───── Dataset

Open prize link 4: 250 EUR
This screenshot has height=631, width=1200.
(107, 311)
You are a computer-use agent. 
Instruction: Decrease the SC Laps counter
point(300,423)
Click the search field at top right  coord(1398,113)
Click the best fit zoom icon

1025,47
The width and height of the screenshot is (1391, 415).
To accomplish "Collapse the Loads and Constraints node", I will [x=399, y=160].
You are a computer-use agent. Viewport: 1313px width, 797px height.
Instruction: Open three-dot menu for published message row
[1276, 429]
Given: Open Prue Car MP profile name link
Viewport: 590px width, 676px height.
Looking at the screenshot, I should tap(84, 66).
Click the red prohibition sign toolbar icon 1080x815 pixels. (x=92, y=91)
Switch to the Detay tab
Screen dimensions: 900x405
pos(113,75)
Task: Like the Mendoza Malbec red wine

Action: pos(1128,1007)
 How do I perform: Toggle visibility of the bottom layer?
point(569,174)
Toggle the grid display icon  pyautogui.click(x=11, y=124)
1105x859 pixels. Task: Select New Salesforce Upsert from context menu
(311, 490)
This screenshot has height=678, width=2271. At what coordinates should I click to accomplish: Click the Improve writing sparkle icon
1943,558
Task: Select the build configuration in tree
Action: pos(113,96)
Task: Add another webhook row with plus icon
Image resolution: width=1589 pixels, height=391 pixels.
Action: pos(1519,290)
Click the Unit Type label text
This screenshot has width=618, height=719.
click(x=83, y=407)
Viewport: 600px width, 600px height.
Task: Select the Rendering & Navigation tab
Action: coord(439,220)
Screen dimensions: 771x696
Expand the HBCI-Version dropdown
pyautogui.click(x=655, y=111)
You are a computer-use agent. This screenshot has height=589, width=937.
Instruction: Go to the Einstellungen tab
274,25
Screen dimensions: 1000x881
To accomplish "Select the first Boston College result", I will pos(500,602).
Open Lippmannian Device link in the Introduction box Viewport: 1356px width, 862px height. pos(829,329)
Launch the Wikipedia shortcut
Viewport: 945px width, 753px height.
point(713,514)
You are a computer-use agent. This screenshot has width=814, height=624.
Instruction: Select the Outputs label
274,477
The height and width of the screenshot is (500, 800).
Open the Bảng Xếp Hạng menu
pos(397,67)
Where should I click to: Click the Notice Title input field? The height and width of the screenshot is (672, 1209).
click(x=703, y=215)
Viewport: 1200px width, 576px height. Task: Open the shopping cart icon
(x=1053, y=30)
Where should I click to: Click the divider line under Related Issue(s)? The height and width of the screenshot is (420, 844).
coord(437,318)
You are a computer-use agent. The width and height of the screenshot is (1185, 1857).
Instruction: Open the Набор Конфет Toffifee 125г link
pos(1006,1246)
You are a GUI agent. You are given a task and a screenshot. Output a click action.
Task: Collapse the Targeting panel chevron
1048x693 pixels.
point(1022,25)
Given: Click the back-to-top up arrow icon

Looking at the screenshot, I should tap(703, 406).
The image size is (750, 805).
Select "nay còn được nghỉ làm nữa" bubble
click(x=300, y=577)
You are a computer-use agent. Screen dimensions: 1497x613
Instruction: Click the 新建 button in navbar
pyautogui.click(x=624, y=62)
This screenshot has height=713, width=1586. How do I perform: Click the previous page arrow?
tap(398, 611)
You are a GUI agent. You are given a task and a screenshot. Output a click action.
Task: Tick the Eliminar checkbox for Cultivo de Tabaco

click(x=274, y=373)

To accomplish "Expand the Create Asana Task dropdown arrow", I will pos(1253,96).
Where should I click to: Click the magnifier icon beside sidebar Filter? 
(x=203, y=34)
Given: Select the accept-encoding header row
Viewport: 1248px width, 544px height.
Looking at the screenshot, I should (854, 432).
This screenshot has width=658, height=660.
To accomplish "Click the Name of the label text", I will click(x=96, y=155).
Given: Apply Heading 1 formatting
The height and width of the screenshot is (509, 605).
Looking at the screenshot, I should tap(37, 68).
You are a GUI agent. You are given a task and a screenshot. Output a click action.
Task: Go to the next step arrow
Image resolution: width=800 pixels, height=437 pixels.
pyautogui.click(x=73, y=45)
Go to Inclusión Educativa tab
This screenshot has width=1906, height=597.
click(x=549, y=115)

──────────

# What is expected
Scan the records above for the word "will" and return every line where it occurs.

# Written solution
To accomplish "Collapse the Loads and Constraints node", I will [x=399, y=160].
To accomplish "Select the first Boston College result", I will pos(500,602).
To accomplish "Expand the Create Asana Task dropdown arrow", I will pos(1253,96).
To accomplish "Click the Name of the label text", I will click(x=96, y=155).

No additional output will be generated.